**The task:** Every line from the one containing "Task: Sort table by Attribute column header" to the one containing "Viewport: 573px width, 851px height." in the records below, both included, must be set down exactly, and no other line.

**Material to process:**
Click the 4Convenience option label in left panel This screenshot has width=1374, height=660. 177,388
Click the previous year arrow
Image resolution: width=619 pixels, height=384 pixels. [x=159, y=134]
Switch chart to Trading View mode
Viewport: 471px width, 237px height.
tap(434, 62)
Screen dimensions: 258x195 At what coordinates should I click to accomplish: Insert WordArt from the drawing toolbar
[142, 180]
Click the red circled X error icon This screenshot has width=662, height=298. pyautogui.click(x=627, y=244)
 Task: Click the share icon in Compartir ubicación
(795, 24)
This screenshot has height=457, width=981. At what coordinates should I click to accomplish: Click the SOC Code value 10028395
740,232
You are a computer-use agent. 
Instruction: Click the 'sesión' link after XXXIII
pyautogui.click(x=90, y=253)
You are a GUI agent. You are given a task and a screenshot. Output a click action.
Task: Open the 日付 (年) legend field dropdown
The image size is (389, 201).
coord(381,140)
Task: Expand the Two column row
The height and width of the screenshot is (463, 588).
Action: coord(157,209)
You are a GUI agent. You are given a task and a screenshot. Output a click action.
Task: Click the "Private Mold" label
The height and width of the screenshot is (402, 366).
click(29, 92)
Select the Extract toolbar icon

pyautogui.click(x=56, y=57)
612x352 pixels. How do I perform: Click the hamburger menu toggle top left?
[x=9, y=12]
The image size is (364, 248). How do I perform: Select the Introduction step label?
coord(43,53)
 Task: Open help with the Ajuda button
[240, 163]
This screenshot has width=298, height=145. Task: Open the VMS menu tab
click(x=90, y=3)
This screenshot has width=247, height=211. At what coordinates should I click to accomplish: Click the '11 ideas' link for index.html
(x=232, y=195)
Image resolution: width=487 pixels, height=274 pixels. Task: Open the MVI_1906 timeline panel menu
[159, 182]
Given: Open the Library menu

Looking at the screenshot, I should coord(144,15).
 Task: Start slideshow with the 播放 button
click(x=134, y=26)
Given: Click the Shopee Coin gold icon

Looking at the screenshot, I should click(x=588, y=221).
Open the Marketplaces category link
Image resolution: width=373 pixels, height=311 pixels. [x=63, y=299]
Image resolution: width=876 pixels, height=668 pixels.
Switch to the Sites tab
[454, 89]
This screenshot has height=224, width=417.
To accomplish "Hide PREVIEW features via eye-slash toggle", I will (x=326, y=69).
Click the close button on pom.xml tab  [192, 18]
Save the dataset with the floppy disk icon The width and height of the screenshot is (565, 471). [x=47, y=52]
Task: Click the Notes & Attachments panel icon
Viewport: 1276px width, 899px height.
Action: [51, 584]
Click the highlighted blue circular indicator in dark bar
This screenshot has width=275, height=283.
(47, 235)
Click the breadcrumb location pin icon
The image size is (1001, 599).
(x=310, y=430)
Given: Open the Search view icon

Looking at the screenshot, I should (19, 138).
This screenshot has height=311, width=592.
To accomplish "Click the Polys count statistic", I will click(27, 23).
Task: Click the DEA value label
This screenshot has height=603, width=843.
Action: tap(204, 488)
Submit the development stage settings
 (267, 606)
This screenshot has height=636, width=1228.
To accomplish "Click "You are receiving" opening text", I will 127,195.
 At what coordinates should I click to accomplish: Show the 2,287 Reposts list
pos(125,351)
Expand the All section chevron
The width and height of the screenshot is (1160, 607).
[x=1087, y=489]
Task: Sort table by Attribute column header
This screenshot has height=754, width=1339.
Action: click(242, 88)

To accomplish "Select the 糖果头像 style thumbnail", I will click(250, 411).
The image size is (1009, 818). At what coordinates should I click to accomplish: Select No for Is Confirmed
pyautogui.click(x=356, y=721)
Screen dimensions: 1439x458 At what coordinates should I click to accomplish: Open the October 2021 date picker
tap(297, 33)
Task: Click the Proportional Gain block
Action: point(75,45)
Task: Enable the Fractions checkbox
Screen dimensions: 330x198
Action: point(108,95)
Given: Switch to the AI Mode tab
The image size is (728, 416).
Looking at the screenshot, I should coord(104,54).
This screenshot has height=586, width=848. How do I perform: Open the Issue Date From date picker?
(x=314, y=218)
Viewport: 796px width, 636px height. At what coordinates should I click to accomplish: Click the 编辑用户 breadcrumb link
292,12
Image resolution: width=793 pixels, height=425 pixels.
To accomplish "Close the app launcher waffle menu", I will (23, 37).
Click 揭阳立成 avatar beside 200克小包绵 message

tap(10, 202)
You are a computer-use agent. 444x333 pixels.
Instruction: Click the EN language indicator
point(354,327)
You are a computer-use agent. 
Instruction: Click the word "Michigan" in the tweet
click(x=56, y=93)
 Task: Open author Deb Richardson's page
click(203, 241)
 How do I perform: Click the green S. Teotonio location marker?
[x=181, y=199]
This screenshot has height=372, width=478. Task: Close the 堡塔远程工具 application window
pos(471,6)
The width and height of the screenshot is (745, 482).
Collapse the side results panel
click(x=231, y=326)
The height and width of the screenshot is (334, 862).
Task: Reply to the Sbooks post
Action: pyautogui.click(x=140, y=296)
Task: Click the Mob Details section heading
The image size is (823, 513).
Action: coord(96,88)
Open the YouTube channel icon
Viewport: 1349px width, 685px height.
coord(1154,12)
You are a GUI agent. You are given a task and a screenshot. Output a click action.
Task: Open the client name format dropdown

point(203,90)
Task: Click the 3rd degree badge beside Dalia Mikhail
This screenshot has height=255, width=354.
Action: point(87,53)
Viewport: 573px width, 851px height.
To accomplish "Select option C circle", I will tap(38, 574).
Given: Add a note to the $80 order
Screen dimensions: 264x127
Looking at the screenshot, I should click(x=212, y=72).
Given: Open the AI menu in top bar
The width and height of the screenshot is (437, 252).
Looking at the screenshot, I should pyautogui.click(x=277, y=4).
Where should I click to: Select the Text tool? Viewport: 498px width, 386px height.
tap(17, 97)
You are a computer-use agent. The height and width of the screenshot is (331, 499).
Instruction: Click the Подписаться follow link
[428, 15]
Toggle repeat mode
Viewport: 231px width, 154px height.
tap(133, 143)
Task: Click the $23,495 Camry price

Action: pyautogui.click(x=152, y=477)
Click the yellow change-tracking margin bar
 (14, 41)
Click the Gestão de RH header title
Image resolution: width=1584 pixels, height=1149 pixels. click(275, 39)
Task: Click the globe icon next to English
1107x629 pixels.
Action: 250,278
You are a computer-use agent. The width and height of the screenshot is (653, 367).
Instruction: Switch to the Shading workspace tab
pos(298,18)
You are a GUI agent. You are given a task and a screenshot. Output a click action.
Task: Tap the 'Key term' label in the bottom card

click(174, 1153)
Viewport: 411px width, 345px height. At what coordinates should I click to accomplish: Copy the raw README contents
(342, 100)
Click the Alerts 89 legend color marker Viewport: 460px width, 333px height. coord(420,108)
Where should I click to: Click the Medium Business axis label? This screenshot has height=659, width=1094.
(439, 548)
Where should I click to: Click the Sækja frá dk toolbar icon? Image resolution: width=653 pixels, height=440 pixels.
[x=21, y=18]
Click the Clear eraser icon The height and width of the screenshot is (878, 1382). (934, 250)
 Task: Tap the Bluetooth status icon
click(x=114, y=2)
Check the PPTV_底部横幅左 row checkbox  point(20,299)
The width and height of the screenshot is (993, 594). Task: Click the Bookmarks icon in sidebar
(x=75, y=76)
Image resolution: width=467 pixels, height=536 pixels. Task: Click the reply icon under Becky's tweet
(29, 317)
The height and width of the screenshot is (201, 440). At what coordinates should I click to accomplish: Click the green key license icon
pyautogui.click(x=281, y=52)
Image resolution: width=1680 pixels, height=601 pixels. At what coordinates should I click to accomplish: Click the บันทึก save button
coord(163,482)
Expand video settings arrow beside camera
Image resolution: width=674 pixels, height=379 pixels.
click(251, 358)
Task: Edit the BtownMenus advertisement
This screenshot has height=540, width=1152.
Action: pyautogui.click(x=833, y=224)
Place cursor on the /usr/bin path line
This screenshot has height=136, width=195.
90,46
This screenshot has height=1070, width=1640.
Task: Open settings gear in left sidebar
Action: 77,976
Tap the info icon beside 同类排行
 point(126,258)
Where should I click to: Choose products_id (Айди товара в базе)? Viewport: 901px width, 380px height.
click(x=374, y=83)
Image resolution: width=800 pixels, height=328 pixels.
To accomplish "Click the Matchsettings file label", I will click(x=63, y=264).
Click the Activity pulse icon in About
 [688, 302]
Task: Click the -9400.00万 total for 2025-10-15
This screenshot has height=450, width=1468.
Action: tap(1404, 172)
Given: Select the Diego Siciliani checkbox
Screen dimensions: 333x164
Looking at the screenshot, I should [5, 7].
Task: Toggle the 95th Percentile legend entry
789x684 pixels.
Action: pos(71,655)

**Written reply:**
Task: Sort table by Attribute column header
This screenshot has height=754, width=1339.
Action: click(242, 88)

To accomplish "Select the 糖果头像 style thumbnail", I will click(250, 411).
The image size is (1009, 818). At what coordinates should I click to accomplish: Select No for Is Confirmed
pyautogui.click(x=356, y=721)
Screen dimensions: 1439x458 At what coordinates should I click to accomplish: Open the October 2021 date picker
tap(297, 33)
Task: Click the Proportional Gain block
Action: point(75,45)
Task: Enable the Fractions checkbox
Screen dimensions: 330x198
Action: point(108,95)
Given: Switch to the AI Mode tab
The image size is (728, 416).
Looking at the screenshot, I should coord(104,54).
This screenshot has height=586, width=848. How do I perform: Open the Issue Date From date picker?
(x=314, y=218)
Viewport: 796px width, 636px height. At what coordinates should I click to accomplish: Click the 编辑用户 breadcrumb link
292,12
Image resolution: width=793 pixels, height=425 pixels.
To accomplish "Close the app launcher waffle menu", I will (23, 37).
Click 揭阳立成 avatar beside 200克小包绵 message

tap(10, 202)
You are a computer-use agent. 444x333 pixels.
Instruction: Click the EN language indicator
point(354,327)
You are a computer-use agent. 
Instruction: Click the word "Michigan" in the tweet
click(x=56, y=93)
 Task: Open author Deb Richardson's page
click(203, 241)
 How do I perform: Click the green S. Teotonio location marker?
[x=181, y=199]
This screenshot has height=372, width=478. Task: Close the 堡塔远程工具 application window
pos(471,6)
The width and height of the screenshot is (745, 482).
Collapse the side results panel
click(x=231, y=326)
The height and width of the screenshot is (334, 862).
Task: Reply to the Sbooks post
Action: pyautogui.click(x=140, y=296)
Task: Click the Mob Details section heading
The image size is (823, 513).
Action: coord(96,88)
Open the YouTube channel icon
Viewport: 1349px width, 685px height.
coord(1154,12)
You are a GUI agent. You are given a task and a screenshot. Output a click action.
Task: Open the client name format dropdown

point(203,90)
Task: Click the 3rd degree badge beside Dalia Mikhail
This screenshot has height=255, width=354.
Action: point(87,53)
Viewport: 573px width, 851px height.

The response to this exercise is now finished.